Content starts

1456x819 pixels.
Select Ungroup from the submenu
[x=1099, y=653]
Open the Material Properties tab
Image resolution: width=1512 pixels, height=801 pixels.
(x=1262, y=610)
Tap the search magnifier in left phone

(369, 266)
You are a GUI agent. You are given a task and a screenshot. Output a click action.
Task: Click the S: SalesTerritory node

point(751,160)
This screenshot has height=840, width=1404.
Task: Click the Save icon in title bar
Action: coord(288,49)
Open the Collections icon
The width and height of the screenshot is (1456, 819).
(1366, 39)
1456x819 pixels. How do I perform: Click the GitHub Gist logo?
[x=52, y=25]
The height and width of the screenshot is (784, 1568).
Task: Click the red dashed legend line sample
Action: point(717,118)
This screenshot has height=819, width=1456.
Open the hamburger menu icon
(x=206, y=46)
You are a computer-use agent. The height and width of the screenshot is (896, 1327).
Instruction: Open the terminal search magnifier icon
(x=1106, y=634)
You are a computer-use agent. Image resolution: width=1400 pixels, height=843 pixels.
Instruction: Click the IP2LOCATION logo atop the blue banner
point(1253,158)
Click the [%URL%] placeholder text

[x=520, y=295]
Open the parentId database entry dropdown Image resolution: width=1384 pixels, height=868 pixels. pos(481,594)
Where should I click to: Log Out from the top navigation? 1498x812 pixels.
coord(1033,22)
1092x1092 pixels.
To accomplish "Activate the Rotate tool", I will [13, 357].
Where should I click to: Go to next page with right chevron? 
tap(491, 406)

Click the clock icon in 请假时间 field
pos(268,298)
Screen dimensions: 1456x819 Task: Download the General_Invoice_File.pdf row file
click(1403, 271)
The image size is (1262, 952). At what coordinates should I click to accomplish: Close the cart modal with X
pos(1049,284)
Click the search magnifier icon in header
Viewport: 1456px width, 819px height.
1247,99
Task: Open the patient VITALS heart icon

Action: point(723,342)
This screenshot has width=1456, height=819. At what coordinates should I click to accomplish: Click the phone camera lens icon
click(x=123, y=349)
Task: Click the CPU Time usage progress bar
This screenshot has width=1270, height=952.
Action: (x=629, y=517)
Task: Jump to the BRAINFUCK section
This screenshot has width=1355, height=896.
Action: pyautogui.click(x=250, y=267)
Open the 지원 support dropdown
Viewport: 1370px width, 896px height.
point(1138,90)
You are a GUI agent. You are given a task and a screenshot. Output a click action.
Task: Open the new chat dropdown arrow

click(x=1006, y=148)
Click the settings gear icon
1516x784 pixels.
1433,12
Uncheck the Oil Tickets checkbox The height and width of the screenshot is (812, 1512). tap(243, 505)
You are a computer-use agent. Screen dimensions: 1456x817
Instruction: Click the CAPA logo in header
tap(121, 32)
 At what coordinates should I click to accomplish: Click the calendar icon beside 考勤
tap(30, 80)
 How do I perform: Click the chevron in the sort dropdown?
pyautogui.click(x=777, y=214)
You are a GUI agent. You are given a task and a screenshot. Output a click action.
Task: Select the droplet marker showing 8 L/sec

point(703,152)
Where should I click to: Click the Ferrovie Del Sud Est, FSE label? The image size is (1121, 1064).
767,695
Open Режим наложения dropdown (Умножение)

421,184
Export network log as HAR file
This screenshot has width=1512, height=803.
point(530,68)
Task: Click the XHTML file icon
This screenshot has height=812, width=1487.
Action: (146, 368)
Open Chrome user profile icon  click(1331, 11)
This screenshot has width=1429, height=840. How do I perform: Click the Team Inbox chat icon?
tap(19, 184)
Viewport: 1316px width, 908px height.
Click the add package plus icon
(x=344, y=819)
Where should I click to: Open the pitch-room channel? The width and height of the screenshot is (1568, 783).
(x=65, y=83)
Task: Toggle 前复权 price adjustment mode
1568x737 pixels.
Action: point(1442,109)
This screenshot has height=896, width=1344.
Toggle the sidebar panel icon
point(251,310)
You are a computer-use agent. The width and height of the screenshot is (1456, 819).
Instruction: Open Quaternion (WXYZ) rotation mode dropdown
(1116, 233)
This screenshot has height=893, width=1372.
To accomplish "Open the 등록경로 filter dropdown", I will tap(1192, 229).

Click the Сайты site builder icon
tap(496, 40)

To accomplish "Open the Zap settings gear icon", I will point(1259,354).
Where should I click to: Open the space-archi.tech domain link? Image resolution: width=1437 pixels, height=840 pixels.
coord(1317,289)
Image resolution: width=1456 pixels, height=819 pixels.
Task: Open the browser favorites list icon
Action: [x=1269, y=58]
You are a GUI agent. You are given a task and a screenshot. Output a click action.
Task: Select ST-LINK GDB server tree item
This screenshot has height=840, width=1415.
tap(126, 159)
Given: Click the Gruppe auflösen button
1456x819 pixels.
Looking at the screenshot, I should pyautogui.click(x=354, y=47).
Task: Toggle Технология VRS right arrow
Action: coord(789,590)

Content ends

Copy each line of the preceding data that contains the string "will".

> **Response to the task**:
To accomplish "Activate the Rotate tool", I will [13, 357].
To accomplish "Open the 등록경로 filter dropdown", I will tap(1192, 229).
To accomplish "Open the Zap settings gear icon", I will point(1259,354).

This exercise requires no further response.